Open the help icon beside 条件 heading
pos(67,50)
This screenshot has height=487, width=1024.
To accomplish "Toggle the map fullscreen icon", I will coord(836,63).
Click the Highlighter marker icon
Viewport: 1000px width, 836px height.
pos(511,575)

■ ■ ■ ■ ■

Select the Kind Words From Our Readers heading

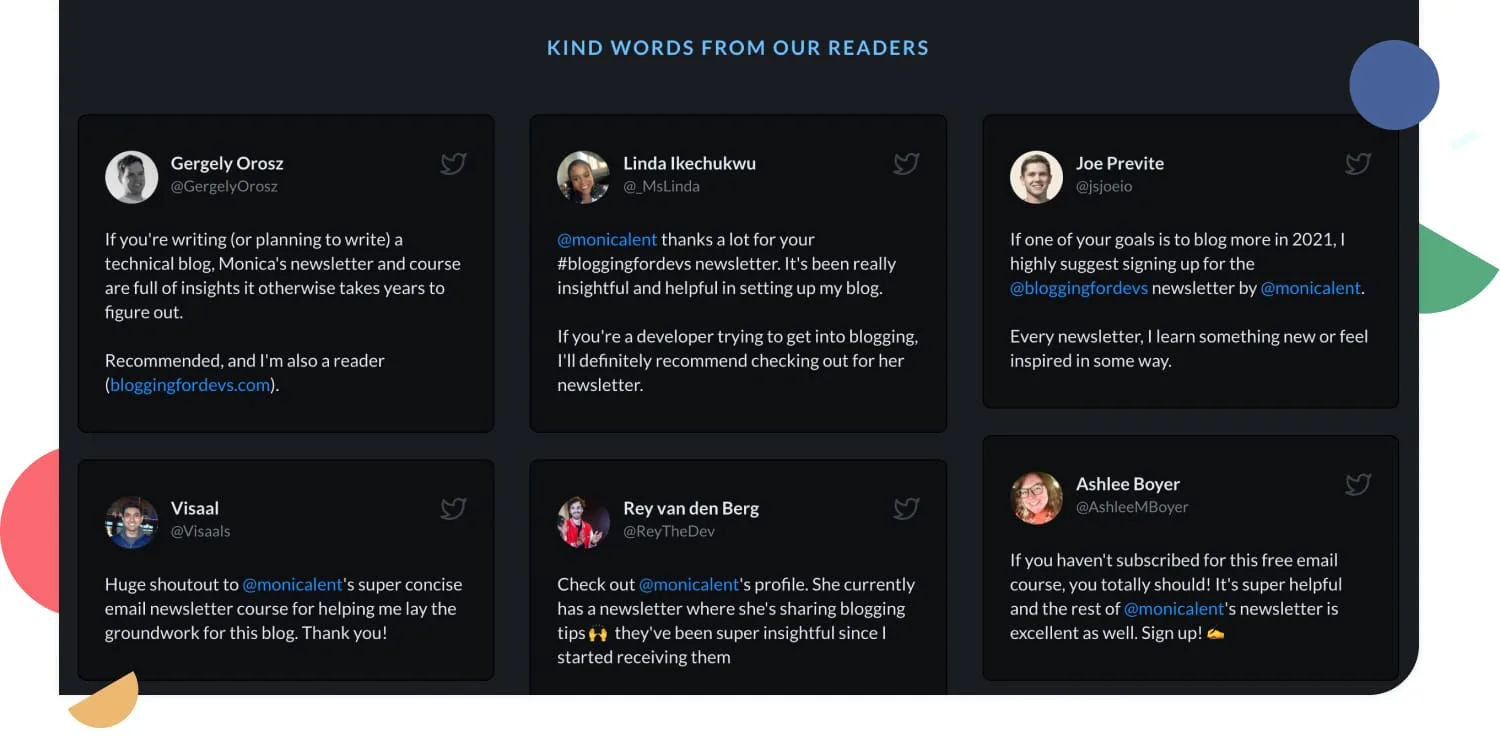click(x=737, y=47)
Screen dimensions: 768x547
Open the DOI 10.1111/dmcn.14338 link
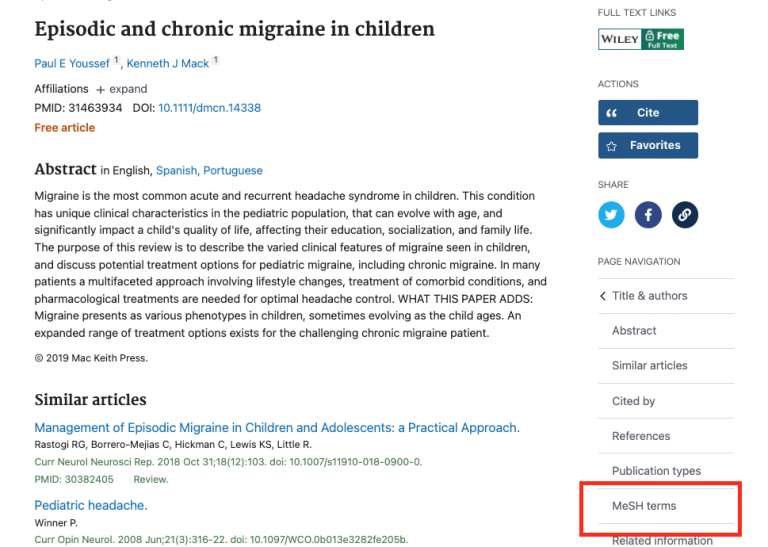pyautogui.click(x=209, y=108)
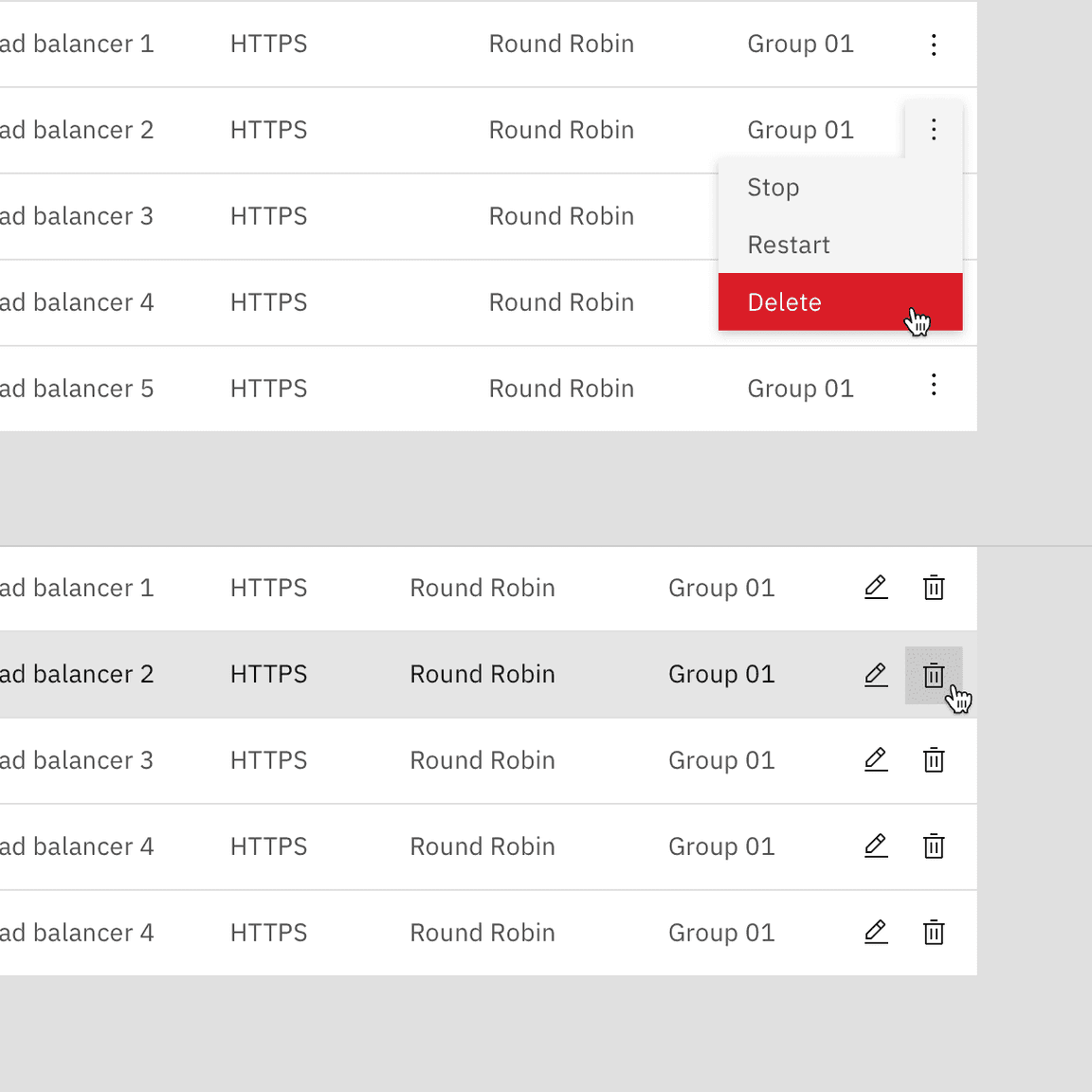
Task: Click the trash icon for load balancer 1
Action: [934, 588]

■ ■ ■ ■ ■

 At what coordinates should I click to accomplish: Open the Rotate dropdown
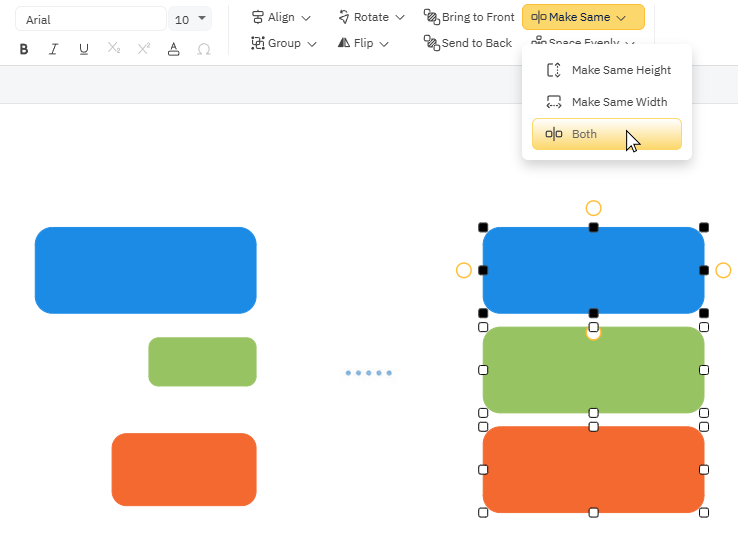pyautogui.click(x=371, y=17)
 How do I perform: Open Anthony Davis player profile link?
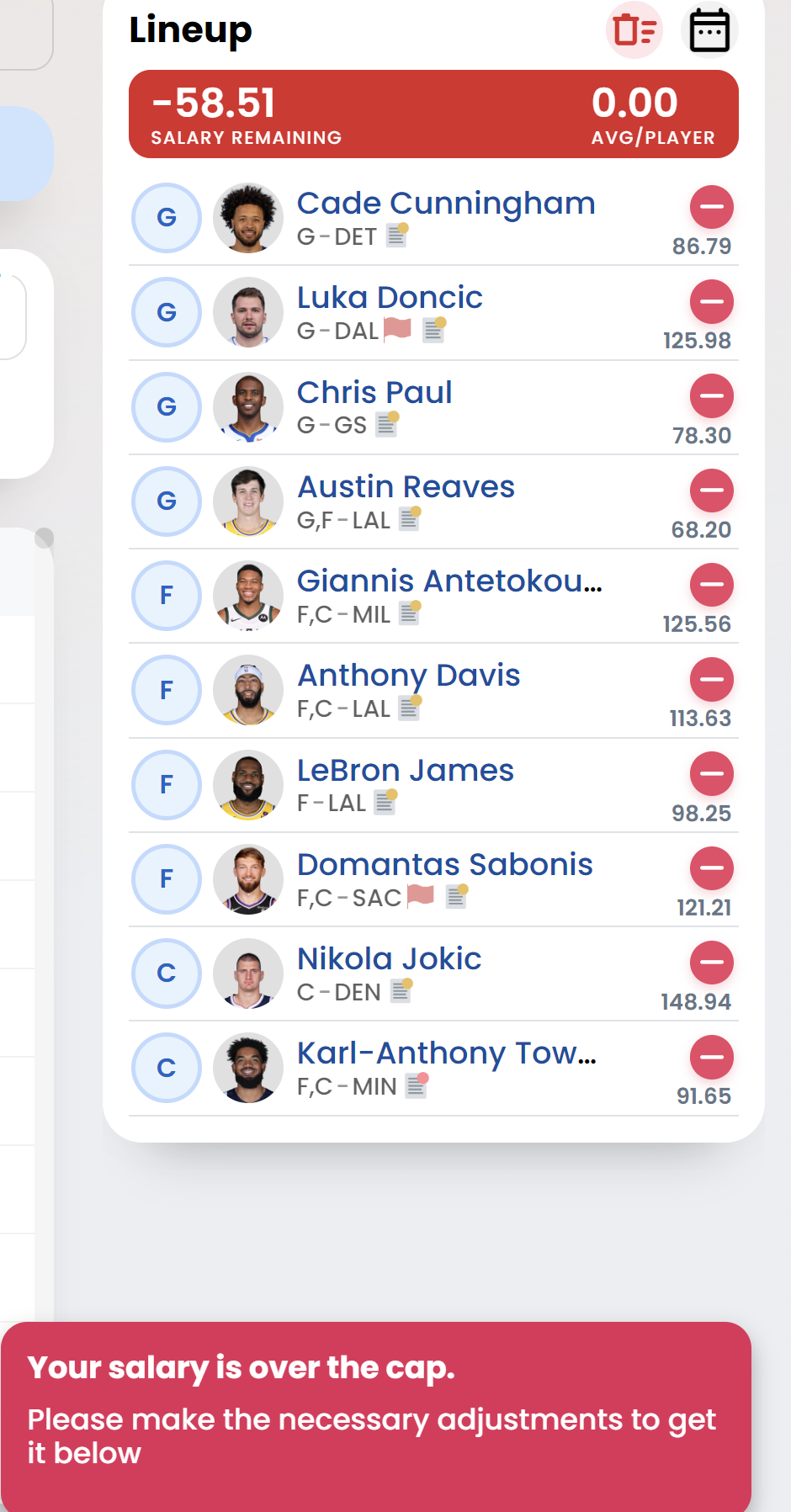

■ ■ ■ ■ ■

● **What you need to do**
What you return from the records above should be exactly everything from the line with "At what coordinates" down to the line with "How do I perform: Open", both kept, and no pictures.

● **Answer section**
 At what coordinates should I click to accomplish: Open the Rotate dropdown
pyautogui.click(x=371, y=17)
 How do I perform: Open Anthony Davis player profile link?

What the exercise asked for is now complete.